• [Data for processing]:
------------------------------------------------------------
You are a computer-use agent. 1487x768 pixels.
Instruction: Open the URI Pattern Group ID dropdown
------------------------------------------------------------
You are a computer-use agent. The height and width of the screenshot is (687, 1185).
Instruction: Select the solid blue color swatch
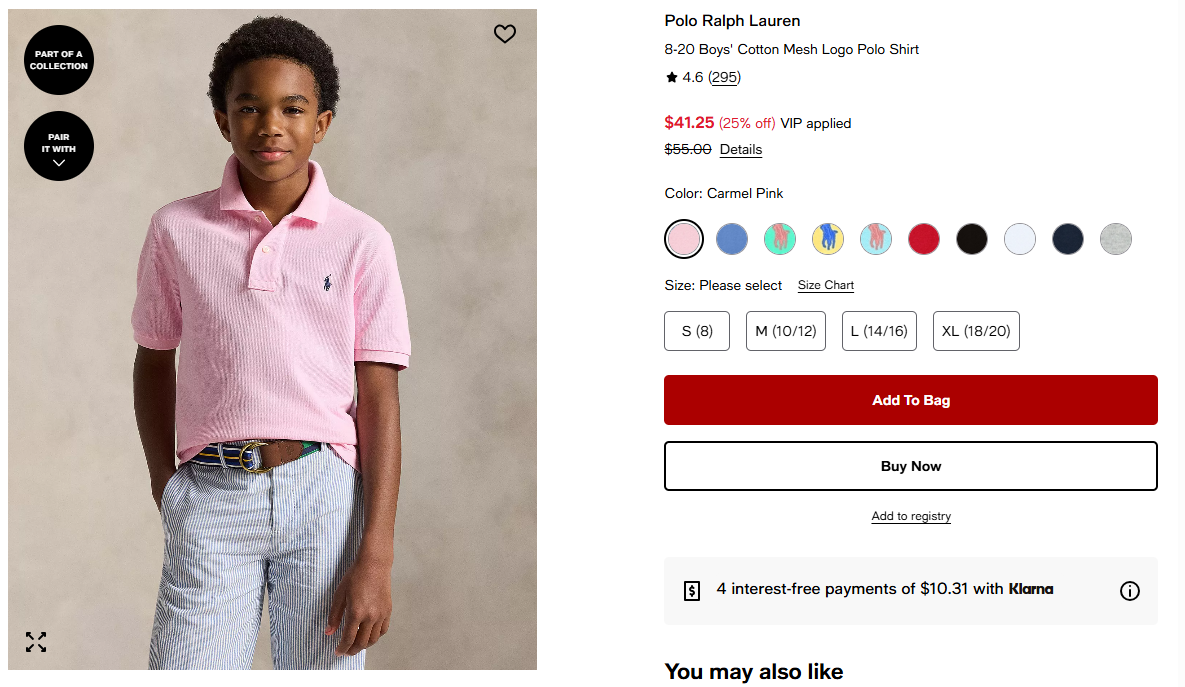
------------------------------------------------------------
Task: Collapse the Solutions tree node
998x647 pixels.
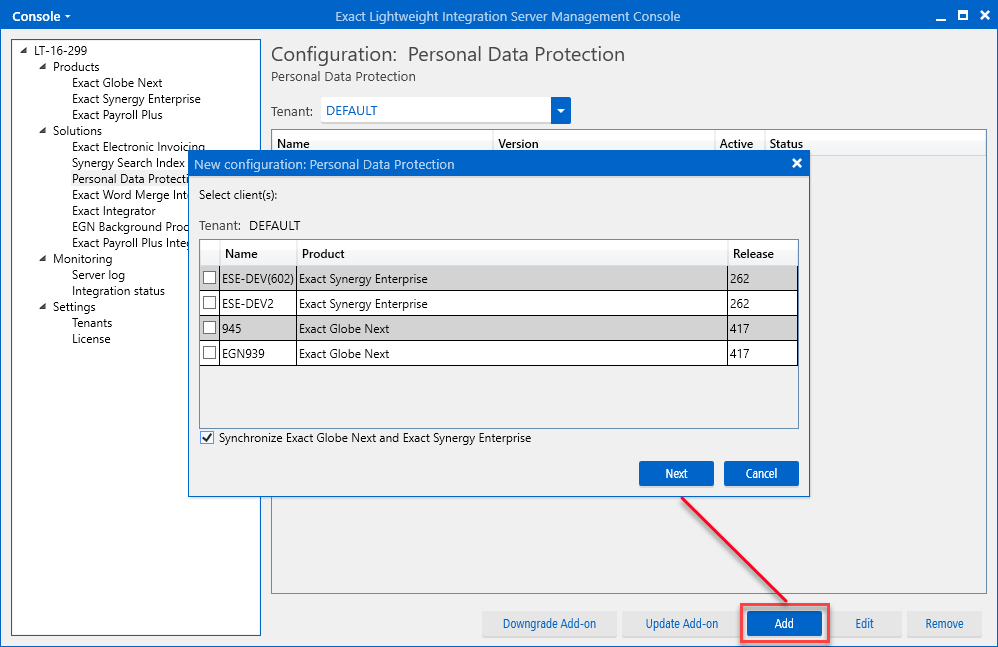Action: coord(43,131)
------------------------------------------------------------
• [What to produce]: Copy out the lines starting with the one containing "You are a computer-use agent. The" and ending with the one containing "Instruction: Select the", including both, with no changes.

• [Exercise answer]:
You are a computer-use agent. The height and width of the screenshot is (687, 1185).
Instruction: Select the solid blue color swatch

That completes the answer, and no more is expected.